Best Nonfiction of 2012
Katherine Boo, Behind the Beautiful Forevers
It may not be sexy, but this account of life in a Mumbai slum is so immersive that reading it counts as an actual life experience, one that reveals humanity at its most wretched and gloriously resilient.
Cheryl Strayed, Wild
Strayed's memoir of hiking the unforgiving Pacific Crest Trail should be required reading for 20-somethings looking to enter real adulthood. It's like a cooler, grittier, and more honest version of Eat Pray Love.

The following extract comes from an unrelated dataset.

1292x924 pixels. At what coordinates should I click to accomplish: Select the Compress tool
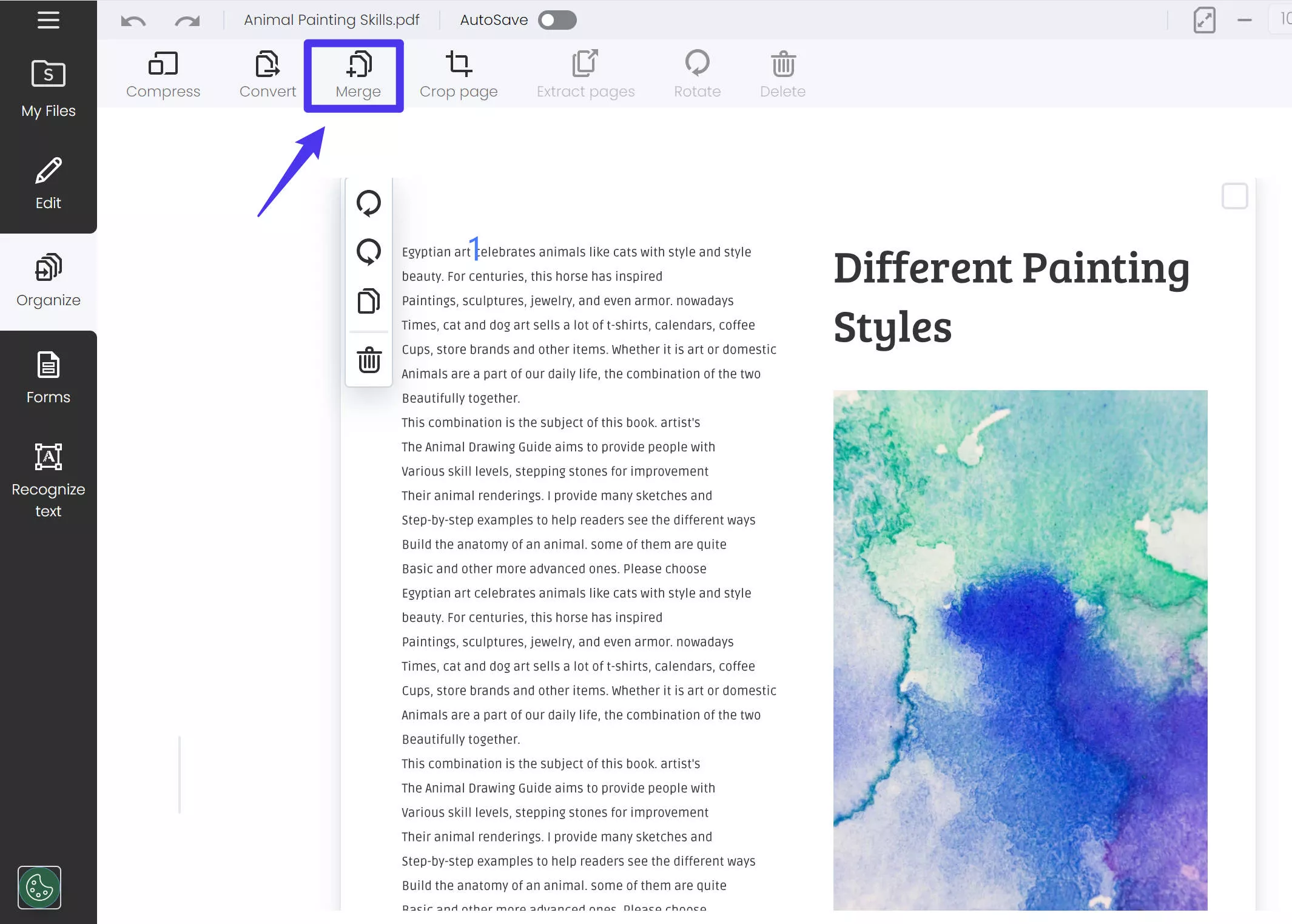pyautogui.click(x=163, y=74)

Anthony Shadid, House of Stone
The late two-time Pulitzer-winning journalist spent a remarkable career covering bloodshed in the Middle East and giving voice to other people's stories. His extraordinary final book tells his own story, of rebuilding his crushed spirit and his great-grandfather's abandoned home in Lebanon.
Richard Lloyd Parry, People Who Eat Darkness
An in-depth look at the short life and chilling death of a young woman living in Japan.
Robert Caro, The Passage of Power
Caro's series about the life and times of Lyndon B. Johnson is like Harry Potter for serious history buffs. The much-anticipated fourth installment may be dense and lengthy, but Caro's literary prose style hurtles the narrative forward.
Jill Lepore, The Mansion of Happiness
The New Yorker writer applies her depth of knowledge and rather offbeat worldview to craft a probing, surprising, and wholly original examination of the way we view life stages from birth to death.
Will Schwalbe, The End of Your Life Book Club
While it's the memoir most likely to make you ugly-cry this year, Schwalbe's unique account of coping with his beloved mother's long, ultimately losing fight with cancer avoids sentimental pitfalls by focusing on their shared love of books.
Ellen Forney, Marbles
Forney's bracingly frenetic graphic memoir uses her own bipolar disorder to explore the queasily symbiotic relationship between mood disorders and creativity, with new takes on noted ''crazy'' artists like Vincent van Gogh and Sylvia Plath.
Mark Owen, No Easy Day
What was it like to be part of the team that killed Osama bin Laden? Find out in this well-told account written by one of the SEALs who were there.
Sam Kean, The Violinist's Thumb
Genetics may have been the most boring topic in your AP Biology syllabus, but Kean's surprisingly enthralling study of DNA focuses on the human side of science, explaining why some people are better hardwired to survive nuclear bombs, excel at the violin, or become cat ladies than others.